There is a growing impression that breast augmentation has become less popular.  However, this is far from true.   Cosmetic surgeons performed 305,856 breast enlargement procedures between 2014 and 2015.  This cosmetic procedure remains steadfastly in the top five most requested procedures, year after year.
What has changed, perhaps, and what might have caused the misconception, is that the results appear more natural than they did in the old days.  Likewise, many patients are choosing smaller implants than their mothers or grandmothers would have in previous generations.  Patients are listening to the aesthetic guidance of their surgeons, who champion a natural appearance both for beauty and health.
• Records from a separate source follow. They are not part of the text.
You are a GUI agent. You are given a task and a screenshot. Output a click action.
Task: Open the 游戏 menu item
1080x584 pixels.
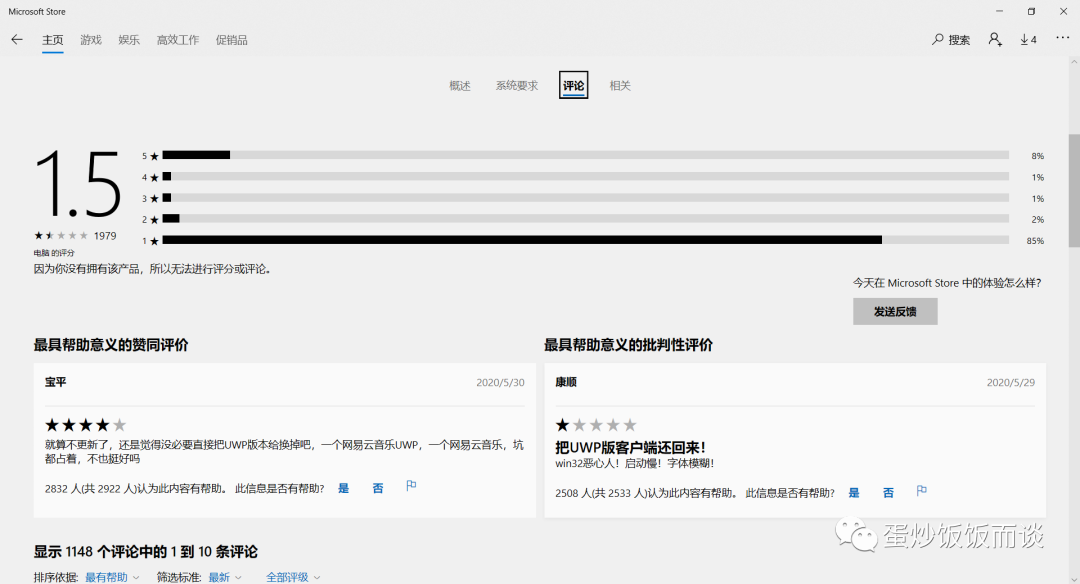(x=90, y=39)
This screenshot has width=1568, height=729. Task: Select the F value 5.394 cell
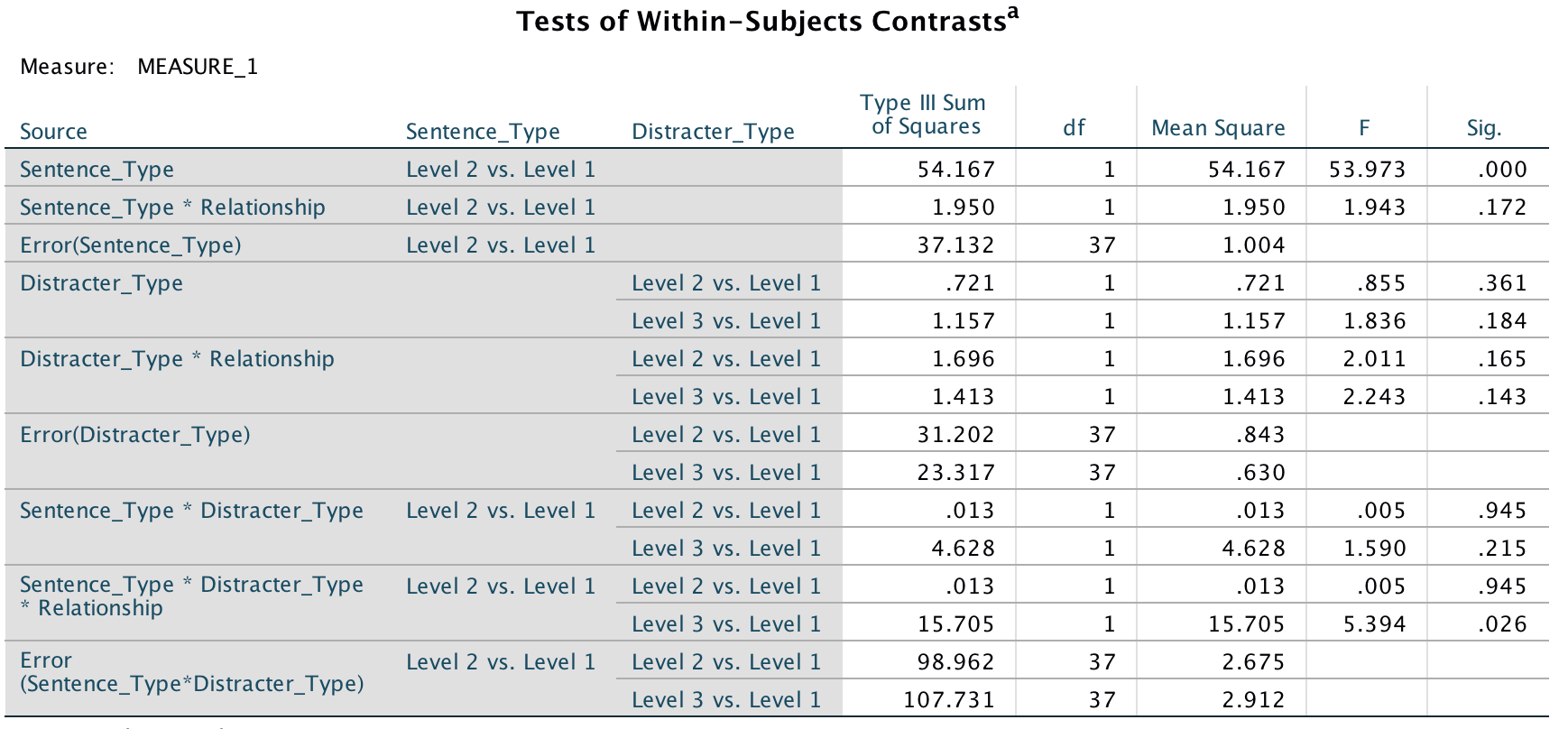click(1374, 624)
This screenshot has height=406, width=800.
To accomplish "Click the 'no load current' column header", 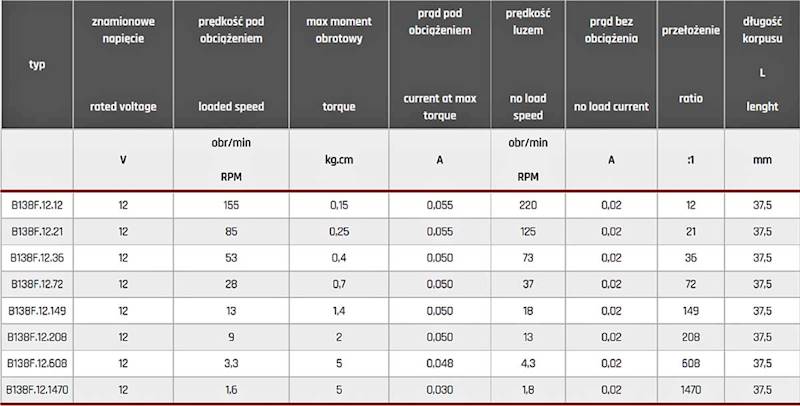I will point(611,64).
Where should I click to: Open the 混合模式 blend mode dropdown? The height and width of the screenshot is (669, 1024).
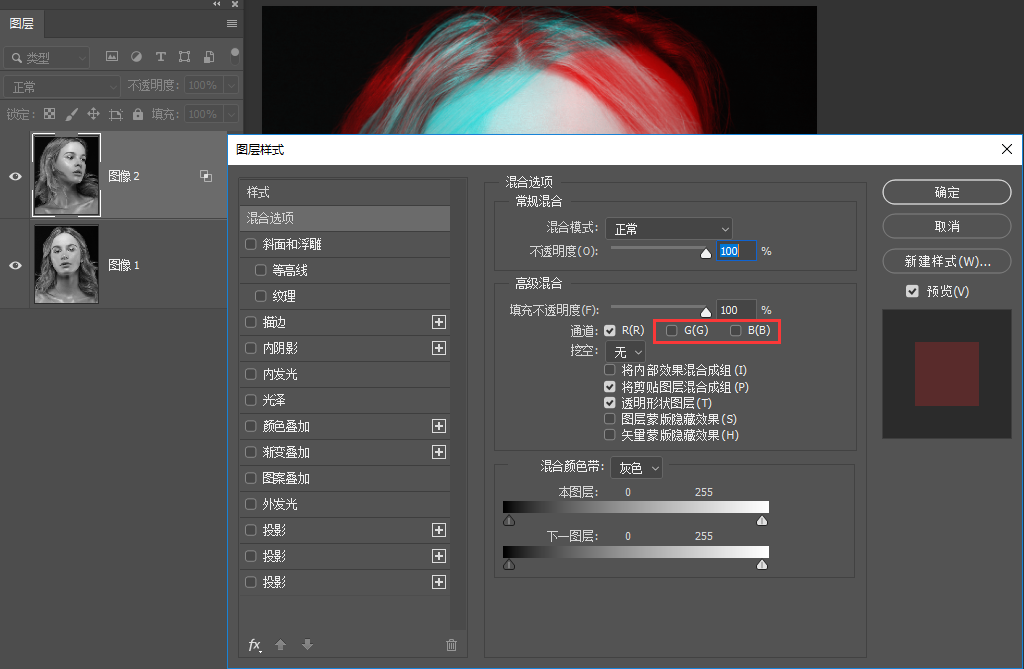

2.Is it true that a woman with breast implants cannot nurse her child?

This is a very commonly spread myth about breast implants.   Sometimes, women express the idea that dangerous chemicals will be passed to the baby.  Also, some fear that they will completely lose the ability to breast feed.

Both of these myths about implants are unsupported by medical evidence or research.  Keep in mind that, with or without implants, many women find difficulty breastfeeding.

The implants themselves do not prevent it.   Some experts say, “It depends on the kind of surgery you had, but most approaches are compatible with breastfeeding.  Incisions made under the fold of the breast or through the armpit shouldn’t cause any trouble.  A “smile” incision around the areola increases your risk of having difficulty breast feeding.

Dr. Stephen Greenberg, a board certified plastic surgeon and the author of the book “A Little Nip, a Little Tuck, stated, “Women with breast implants don’t understand and think that they won’t be able to breast feed and are surprised when they realize they can.”

 

Size And Shape Matter at Orlando Cosmetic Surgery.

He added, “The overwhelming majority of women who have breast implants can breast feed whether they’re using silicone or saline implants,” said Greenberg.

He explained, “If you avoid a nipple incision and instead put the implants under the breast crease – a procedure called an inframammary incision – or if you put the implants under the muscle of the chest wall, the majority of patients do not have a problem breast feeding.”

3. Is it true that breasts with implants will just look fake, no matter what?

Absolutely untrue.  Never before have women had so many options for the size, shape and softness of breast implants.   Today, doctors can customize your fit and find what is best for your body size and goals.
Board certified cosmetic surgeon, Dr. Sheila Nazarian stated, “The general rule that I like to follow is, if the end result is 50% breast and 50% implant, you will still have a natural appearance.” For more information on shopping for breast implants, check out our previous article from 2015.

4. Is it true that breast implants will increase a woman’s chance of getting breast cancer?

This is a relatively new myth.  Rest assured, “The Institute of Medicine (IOM) found evidence that breast implants do not cause breast cancer or the recurrence of breast cancer.”  However, the American Academy of Cosmetic Surgery states, “It’s still essential to undergo routine screening for breast cancer — breast self-exams, mammograms and clinical breast exams — just as you would if you didn’t have breast implants.”

Today we have shared only four of the dozens of myths surrounding breast augmentation surgery.   Orlando Cosmetic Surgery advises you to discuss your questions in detail with your cosmetic surgeon before you finalize your decision concerning any type of cosmetic surgery.